沈青河深吸一口气:“既如此,我们需要打起十二分精神!”

“第一,所有送入牢中的物品,必须经银针验毒。”江云打断道,“第二,牢内烛火不熄,影子无所遁形。第三……”

“第三,外围时刻警惕,不要放过任何可疑的人。”

秦洛一声令下,五十名虎翼营精锐便已入驻牢房。这些士兵都是汴京突围时死战不退的老兵,绝对可靠。

牢房外的甬道上三步一岗,五步一哨。

甬道两侧的松脂火把彻夜不熄,通风口用铁栅焊死,栅栏间隙连耗子都钻不进。

沈青河还特地将李月娥从山庄中调来,负责饮食,而谢玲儿则负责查验食物。

每日轮值,最煎熬的莫过于江云,她立于牢门内侧,连睫毛都不敢眨,偏生那周焕故意作弄和调戏。

“小娘子何必转身?”周焕哗啦啦扯开裤带,嬉皮笑脸地对着墙角便溺,“江湖儿女,还在意这个?”

江云额角青筋暴起,刀鞘“砰”地砸在铁栅上:“再废话,割了你的舌头喂狗!”

“小娘子!我好怕啊!割了舌正好不用说了!嘿嘿!”周焕没皮没脸地笑道,紧接着,竟然张开双臂扑向江云……

江云眼中寒光一闪,侧身避让的同时,右腿猛地一记横扫,狠狠踹在他腰腹处!

“砰!”

周焕如破麻袋般摔在地上,却未惨叫,反而发出癫狂的大笑:“哈哈哈……小娘子好腿法!再来啊!”

他四肢摊开,躺倒在地上,与无赖一般撒泼打滚。

江云握紧刀柄,脸色惨白,这厮已是半死之人,完全没有了羞耻之心……

……

子时的梆子声刚过,陈希提着灯笼踏入牢房,昏黄的光线下,江云的身影显得格外单薄。

她眼底血丝隐现,嘴唇绷得紧紧的。

“姑娘,怎么了?可是那周焕欺负你了?”陈希压低声音,甚是怜惜,目光扫向躺在角落呼呼大睡的周焕。
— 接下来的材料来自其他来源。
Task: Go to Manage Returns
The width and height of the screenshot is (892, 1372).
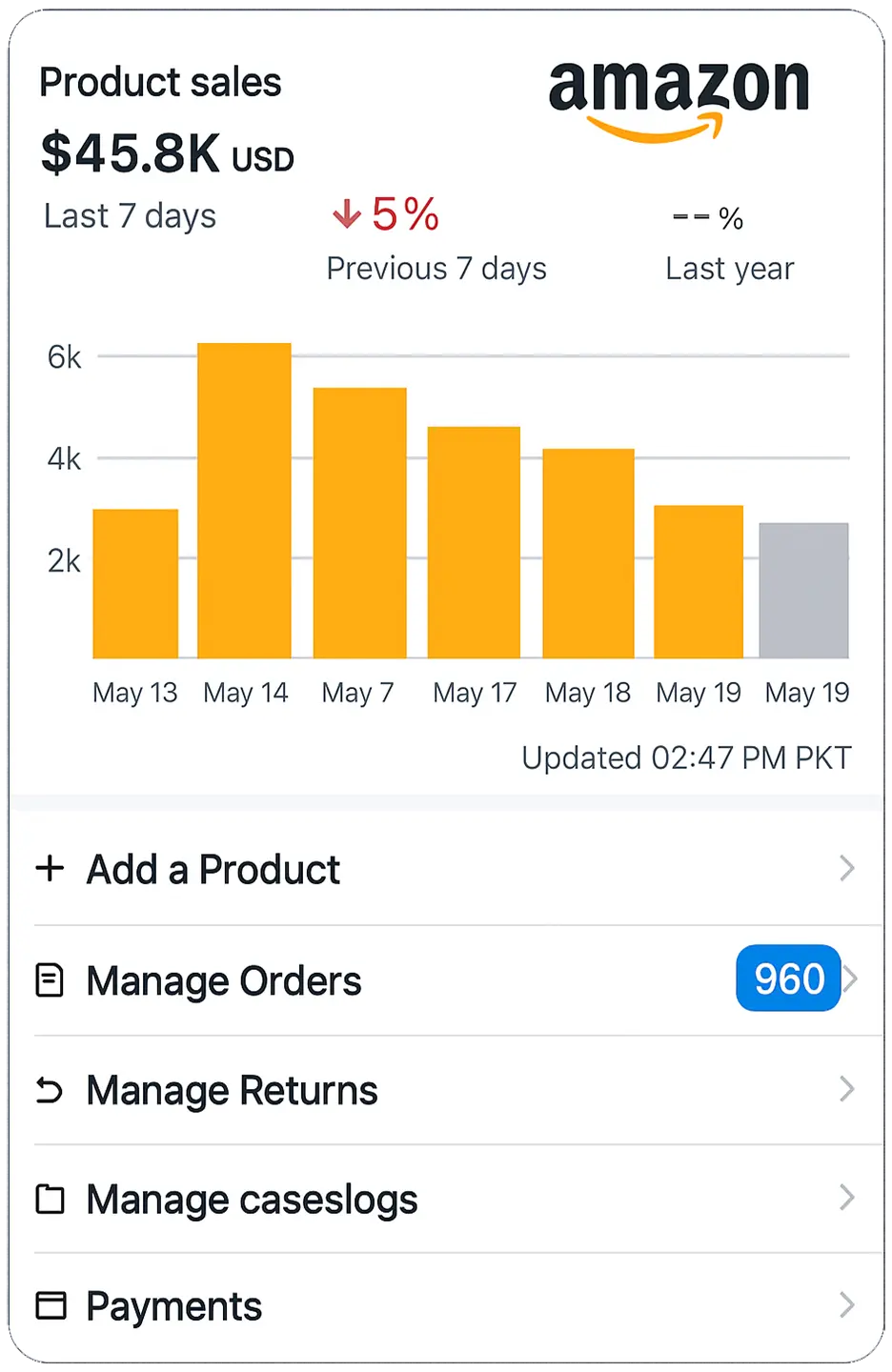Action: tap(232, 1090)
江云没有回答,只是将刀鞘往地上狠狠一杵,转身便走……

陈希盯着周焕酣睡的背影,怒火中烧……

这厮竟敢折辱江云!他一把扯开裤带,对准周焕的脸便是一泡热尿浇下。

“好酒……樊楼的梨花白……”周焕在梦中咂嘴,竟仰头吞咽了几口,喉结滚动得欢快。

尿臊味弥漫开来时,周焕终于惊醒。

他猛地坐起,抹了把脸上的液体,指尖黏腻腥臊,顿时目眦欲裂:“陈希!你……”

“怎么?嫌味儿不够?”陈希系好裤带,眼中寒光乍现,手中长剑已然出鞘,“再嚎一句,老子给你灌一壶‘断肠红’!”
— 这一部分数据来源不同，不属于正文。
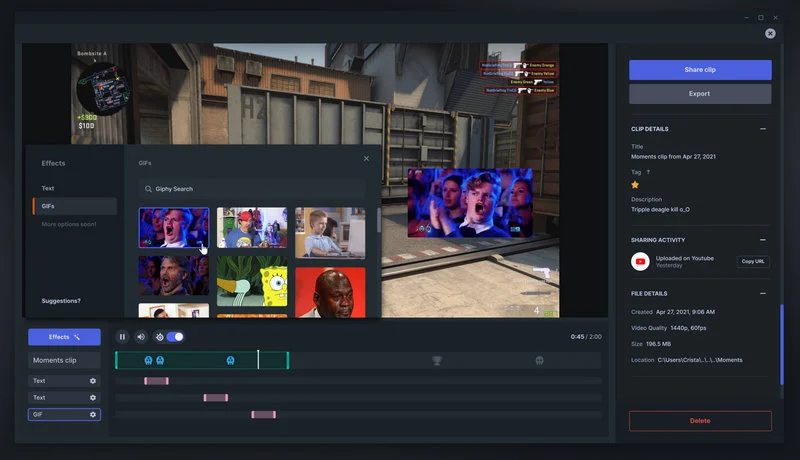Viewport: 800px width, 460px height.
Task: Open settings gear for the GIF track
Action: tap(93, 414)
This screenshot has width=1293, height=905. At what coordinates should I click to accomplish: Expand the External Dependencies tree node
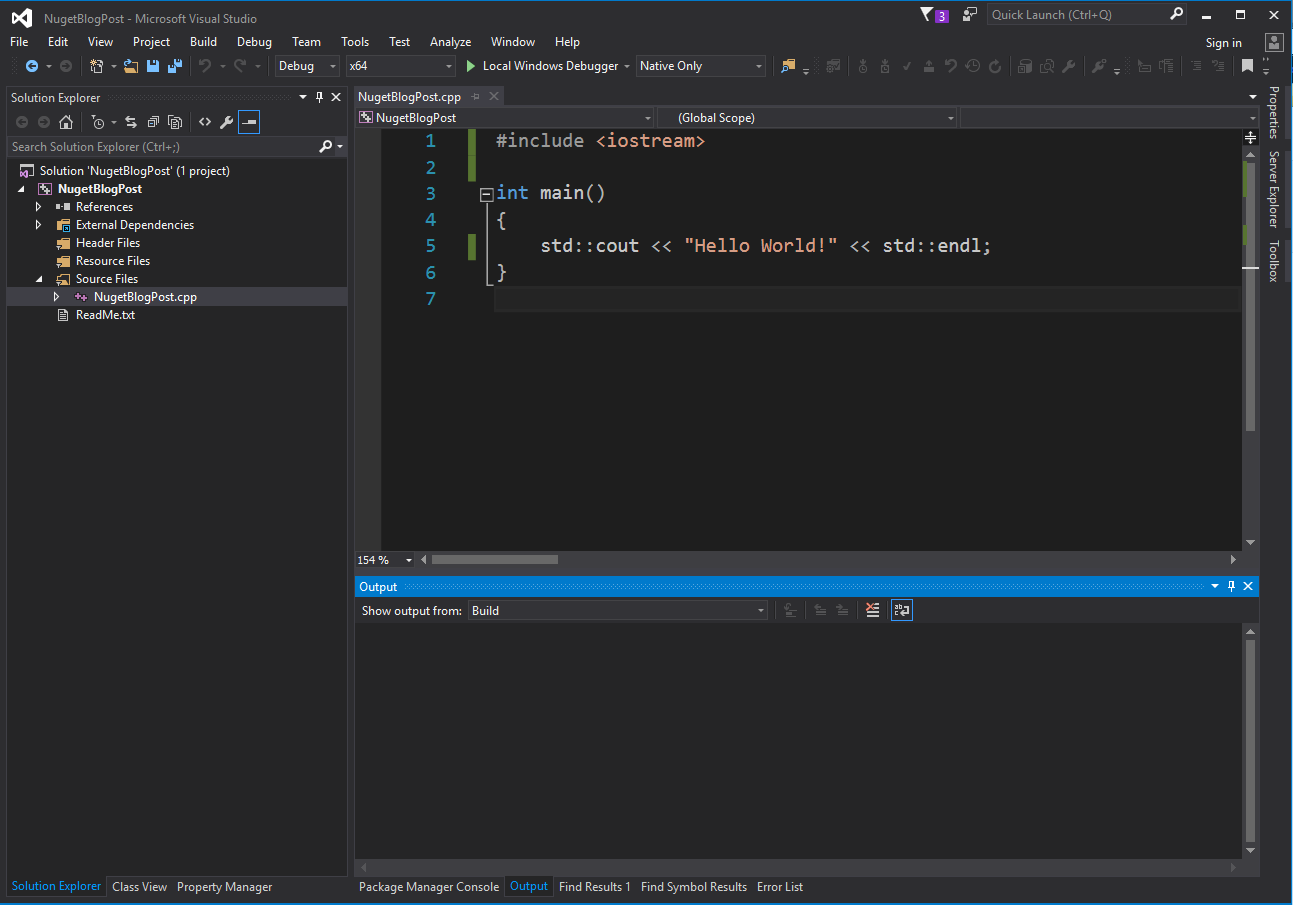pos(39,225)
周焕的怒骂卡在喉咙里,他深知眼前这愣头青是真敢杀人!

突然间,牢外忽然传来三声鸦啼,陈希神色一凛。

这是虎翼营的暗号,代表有敌踪!

他一把揪起周焕的衣领,压低声音:“听着,若敢乱动,我先剁你一根手指喂狗!”

说罢甩开他,疾步冲出牢房。

周焕盯着陈希的背影,蜷缩在墙角,不知所措……

陈希冲出牢房时,夜风扑面,月光惨淡。

对面房檐上,一道黑影如鬼魅般掠过,身形矫健,几个纵跃便已越过两座屋顶。

陈希拔剑欲追,却猛地被一只铁钳般的手拽住,秦洛不知何时已闪至他身后,眼中寒光凛冽。

“你出来作甚?小心调虎离山!”秦洛低吼道,声音压得极低,却字字如刀。

陈希急道:“可那人……”

秦洛怒目而视,“若有人趁乱杀人,你担得起?”

陈希咬牙,正欲反驳,忽见江云身形一闪,已如离弦之箭般追了上去。